▸ **WHAT IS NEEDED**
Would you copy each line of the data below that has "target"?

Records drawn from a dataset:
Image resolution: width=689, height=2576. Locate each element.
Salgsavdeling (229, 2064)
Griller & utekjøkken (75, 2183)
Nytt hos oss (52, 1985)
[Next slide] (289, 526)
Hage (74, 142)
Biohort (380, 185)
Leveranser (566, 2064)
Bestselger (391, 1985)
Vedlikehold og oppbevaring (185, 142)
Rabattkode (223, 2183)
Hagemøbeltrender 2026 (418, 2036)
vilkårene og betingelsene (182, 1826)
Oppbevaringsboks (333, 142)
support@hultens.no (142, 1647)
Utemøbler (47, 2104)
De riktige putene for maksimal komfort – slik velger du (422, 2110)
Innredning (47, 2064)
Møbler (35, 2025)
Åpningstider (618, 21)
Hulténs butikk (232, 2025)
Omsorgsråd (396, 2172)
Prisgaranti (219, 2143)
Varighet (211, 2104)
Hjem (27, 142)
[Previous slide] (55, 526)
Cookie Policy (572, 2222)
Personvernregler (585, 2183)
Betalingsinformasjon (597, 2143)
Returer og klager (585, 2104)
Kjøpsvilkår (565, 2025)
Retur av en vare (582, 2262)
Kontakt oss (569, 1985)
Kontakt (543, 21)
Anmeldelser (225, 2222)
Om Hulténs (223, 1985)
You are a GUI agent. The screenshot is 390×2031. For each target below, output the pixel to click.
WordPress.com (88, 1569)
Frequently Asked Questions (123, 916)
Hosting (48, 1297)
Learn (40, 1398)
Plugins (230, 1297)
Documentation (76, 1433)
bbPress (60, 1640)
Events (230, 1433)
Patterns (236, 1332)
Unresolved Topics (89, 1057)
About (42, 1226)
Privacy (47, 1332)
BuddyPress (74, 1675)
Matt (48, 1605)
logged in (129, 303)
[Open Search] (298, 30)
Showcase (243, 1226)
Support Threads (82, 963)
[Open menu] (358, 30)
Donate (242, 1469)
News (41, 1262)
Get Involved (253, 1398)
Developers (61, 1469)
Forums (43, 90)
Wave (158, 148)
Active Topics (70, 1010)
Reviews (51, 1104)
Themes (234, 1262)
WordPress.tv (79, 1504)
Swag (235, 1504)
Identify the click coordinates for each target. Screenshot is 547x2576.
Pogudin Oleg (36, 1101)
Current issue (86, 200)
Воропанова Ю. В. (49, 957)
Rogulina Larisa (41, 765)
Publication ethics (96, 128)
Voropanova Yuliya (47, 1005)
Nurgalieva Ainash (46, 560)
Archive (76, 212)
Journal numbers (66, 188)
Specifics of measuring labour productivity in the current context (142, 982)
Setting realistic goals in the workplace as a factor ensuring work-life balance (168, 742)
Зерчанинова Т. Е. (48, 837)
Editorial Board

▸ **OUTPUT OF THE TASK**
You are a GUI agent. The screenshot is 390×2031. For each target below, output the pixel to click.
Identify the click coordinates for each target. Screenshot is 547x2576.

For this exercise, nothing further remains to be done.